There’s an increasing amount of commentary about a “choosier and pickier consumer, consumers who are starting to push back,” Calvasina noted.

Surging profitability has aligned with higher inflation internationally, as well.

The United Nations noted in July that profits of nearly 4,000 big international companies stayed below $3 trillion — or 6 percent of revenues — in the decade before the pandemic. But profits jumped closer to $4 trillion — or around 8 percent of revenue — in 2021 and 2022.

That follows a longer-term trend in the economy, in which the average profit rate has increased from 1 percent to 8 percent over the last 40 years, according to an influential 2020 study published in the Quarterly Journal of Economics.

Increases in markups have been outpacing increases in overhead costs, the authors of the study found, attributing the big-picture trend to companies growing more powerful.

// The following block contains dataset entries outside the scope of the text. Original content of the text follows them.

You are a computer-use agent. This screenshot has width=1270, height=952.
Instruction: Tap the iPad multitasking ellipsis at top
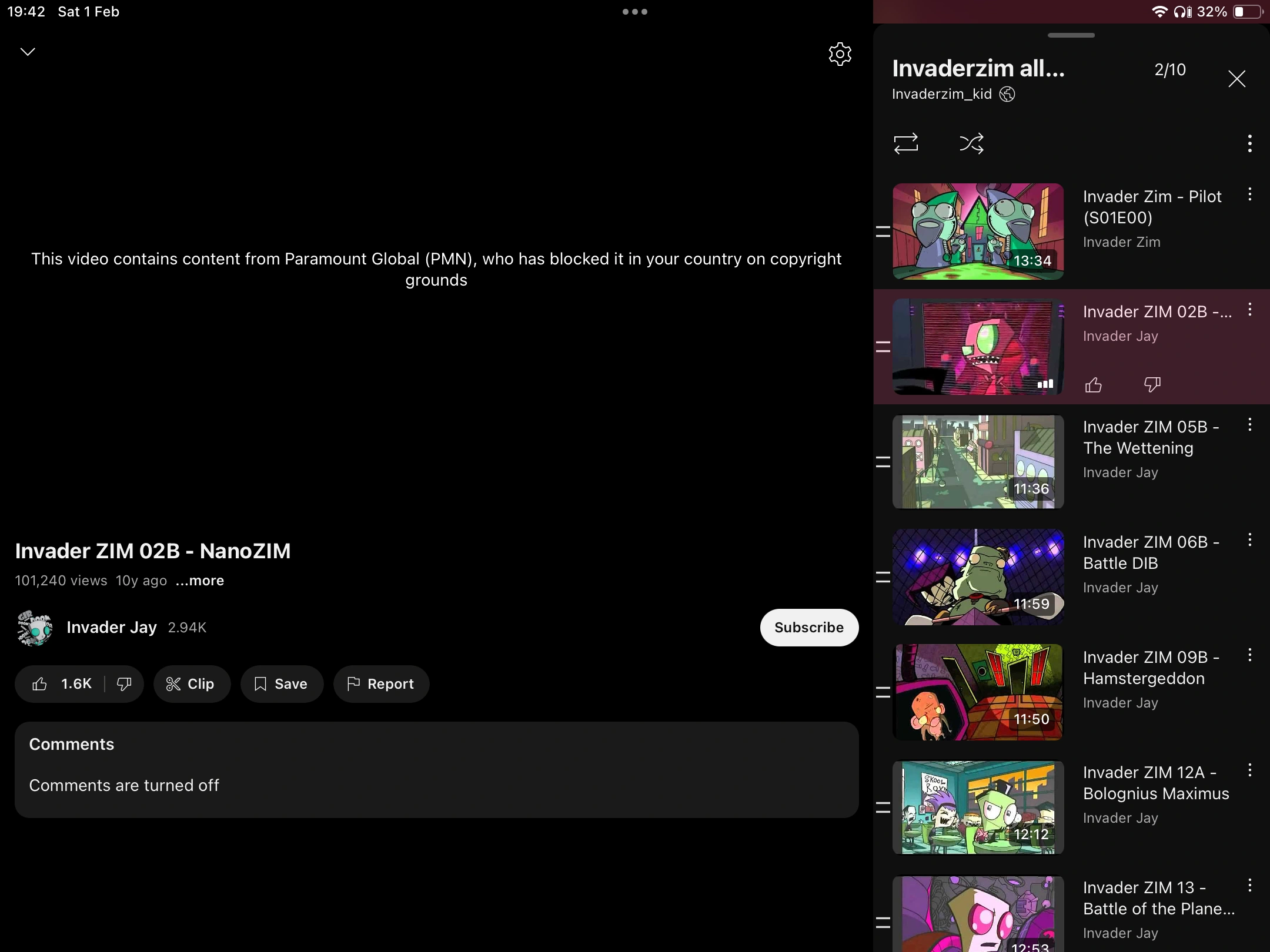(634, 11)
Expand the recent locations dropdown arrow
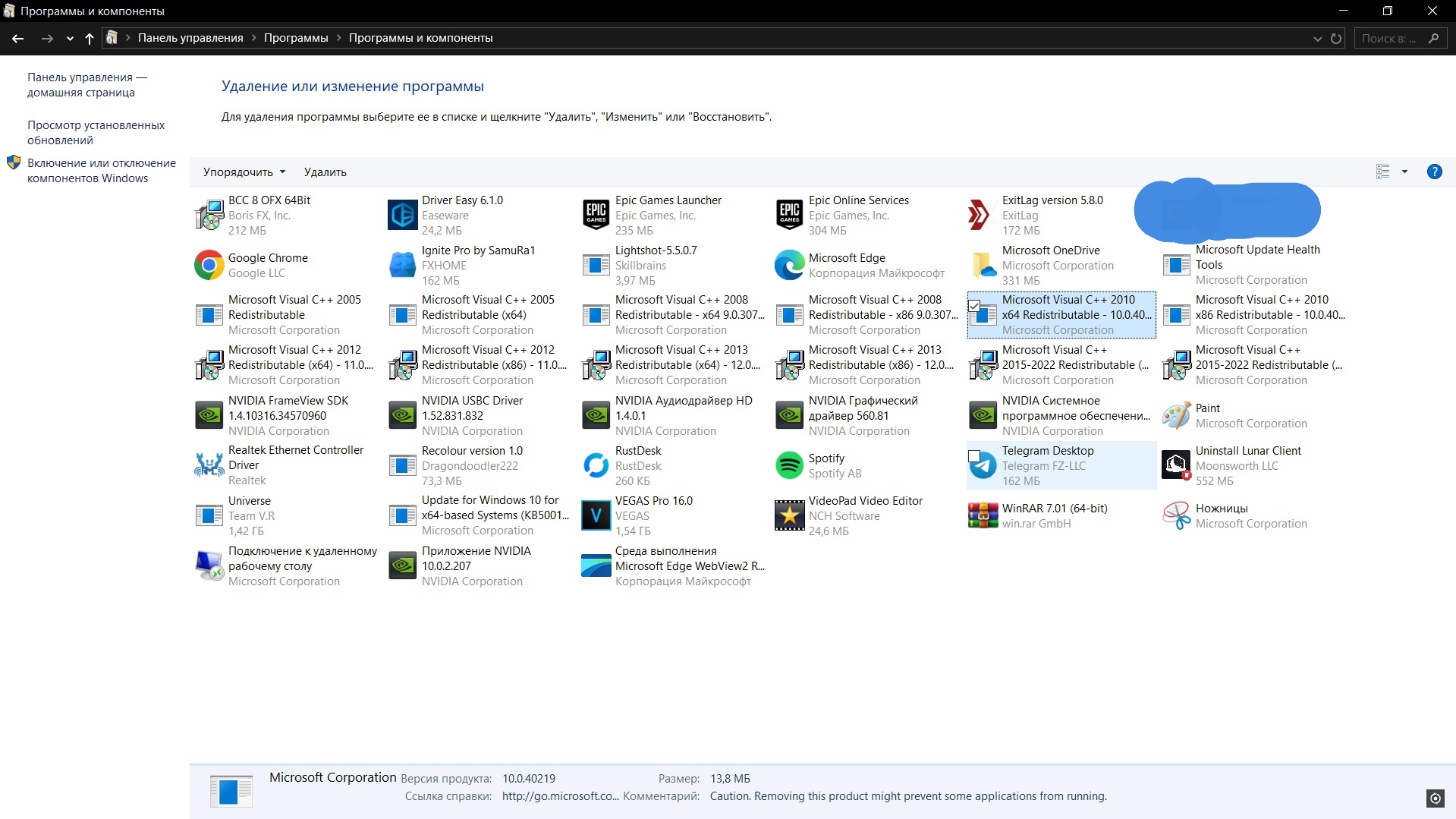Viewport: 1456px width, 819px height. [70, 38]
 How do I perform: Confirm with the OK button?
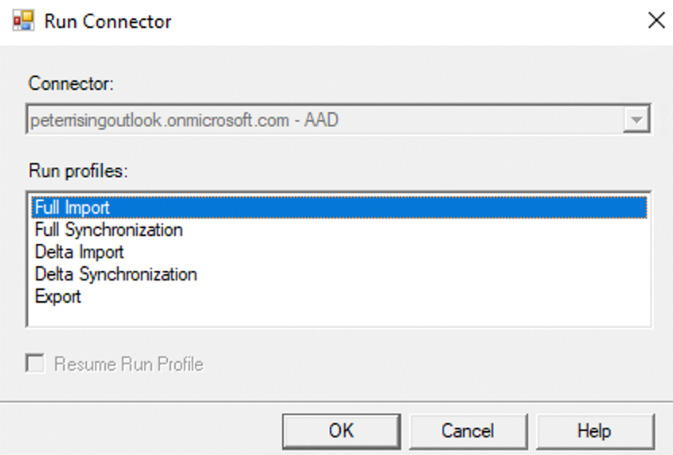point(341,431)
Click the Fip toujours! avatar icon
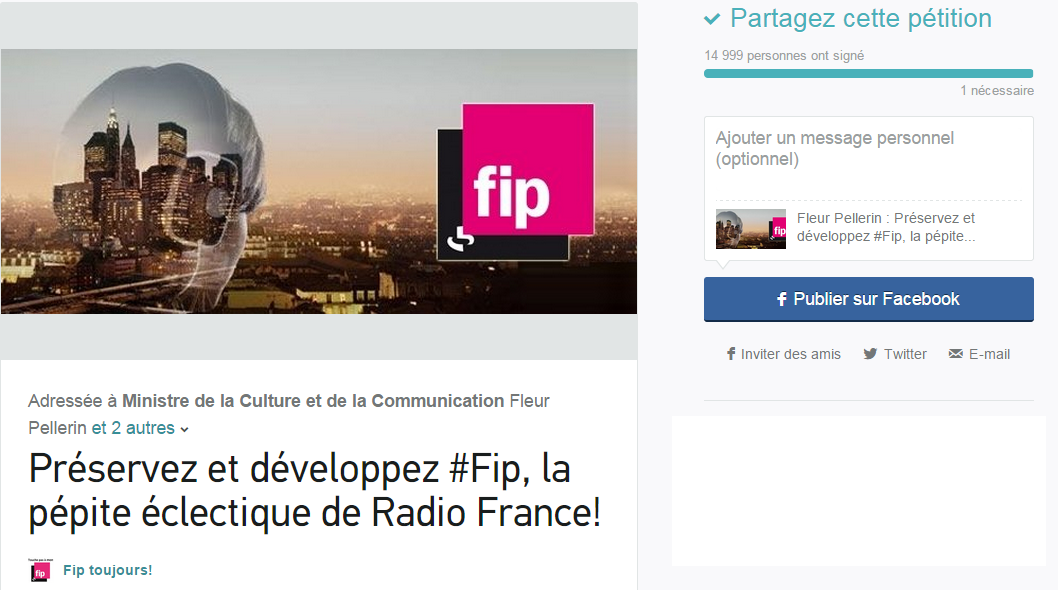1058x590 pixels. [39, 570]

What the Fed thinks about higher profits

Profits, prices and inflation are also linked together in the Federal Reserve’s thinking, though open discussion of the economy’s profit rate by the Fed rarely happens.

“Higher profits and higher margins are what happens when you have an imbalance between supply and demand,” Federal Reserve Chairman Jerome Powell said during a May press conference.

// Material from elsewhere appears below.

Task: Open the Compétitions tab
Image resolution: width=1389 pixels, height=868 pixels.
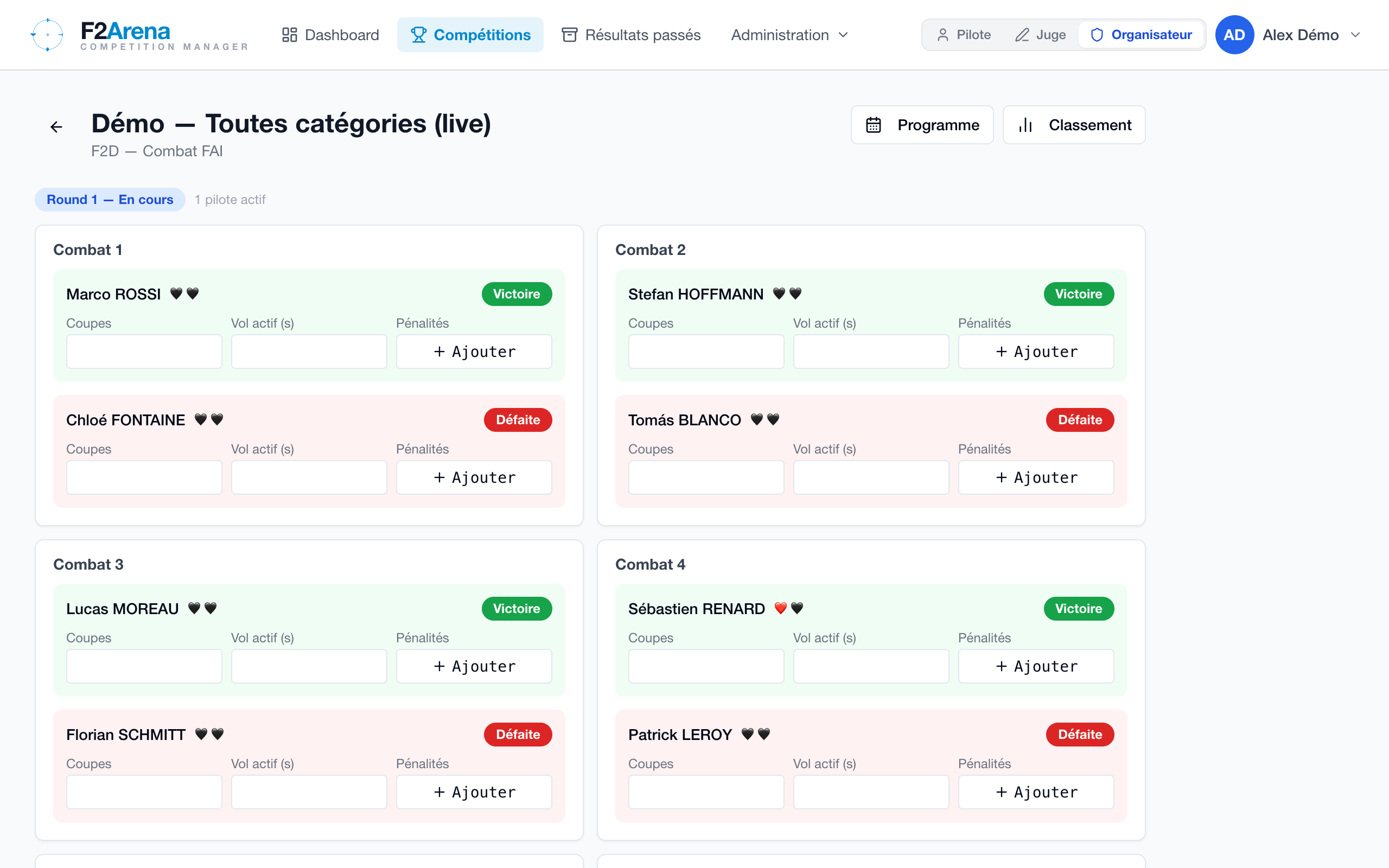Action: click(470, 34)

“We’ve been in a situation in many parts of the economy where supply has been fixed or not flexible enough. And so, you know, the way the market clears is through higher prices,” he said.

A majority of Americans are blaming inflation on higher profits, according to a survey conducted in June by U.K. polling company YouGov that sampled 1,000 U.S. citizens.

In that poll, 61 percent of respondents selected “large corporations seeking maximum profits” as deserving of “blame” for inflation — the highest number for any single category.

Fifty-five percent said federal spending and the price of foreign oil should be blamed, 52 percent pinned inflation on the pandemic, and 45 percent believed supply chains were the problem.

The international nature of the inflation was recognized by 69 percent of respondents.

In the U.K., economists have noted that publicity about profit-driven inflation and the encouragement of consumers to do less shopping has had a positive effect on reducing prices.

“Publicity around profit-led inflation seems to have had an impact, with consumers rebelling against margin-expanding price increases,” UBS economist Paul Donovan wrote in a commentary earlier this month.

A ‘normal part of business’ for good?

But some companies have altered their entire business models to accommodate margin expansion. The practice is seen across industries including auto manufacturing, airlines and hotels.

The auto manufacturing sector in particular, which went through its own inflationary cycle toward the beginning of the pandemic due to component shortages, has embraced a lower-volume, higher-margin shift.

“As we’re working through this lower inventory and these opportunities that we’re seeing today, we’re working on how we make them a normal part of our business as we go forward,” John Lawler, Ford’s financial boss, said in 2021.

Daniil Manaenkov, an economist with the University of Michigan who studies the auto industry, told The Hill earlier this year that the pandemic had pushed automakers into a “different equilibrium.”

Consumers are still concerned about inflation, with 95 percent of respondents in the YouGov poll saying the issue was either “very important” or “somewhat important” to them.

New York City resident Gina DiStefano told The Hill she is frequently looking for deals and lower prices.

“I kind of live by couponing more than I had been,” she said. “I’d say rent is pretty tough.”

While the role of profits in the current inflation have been a source of controversy among economists, the debate has an inherent taboo within market economies that has long been recognized by authorities.

“Our merchants and master-manufacturers complain much of the bad effects of high wages in raising the price, and thereby lessening the sale of their goods both at home and abroad. They say nothing concerning the bad effects of high profits. They are silent with regard to the pernicious effects of their own gains. They complain only of those of other people,” British economist Adam Smith wrote in 1776.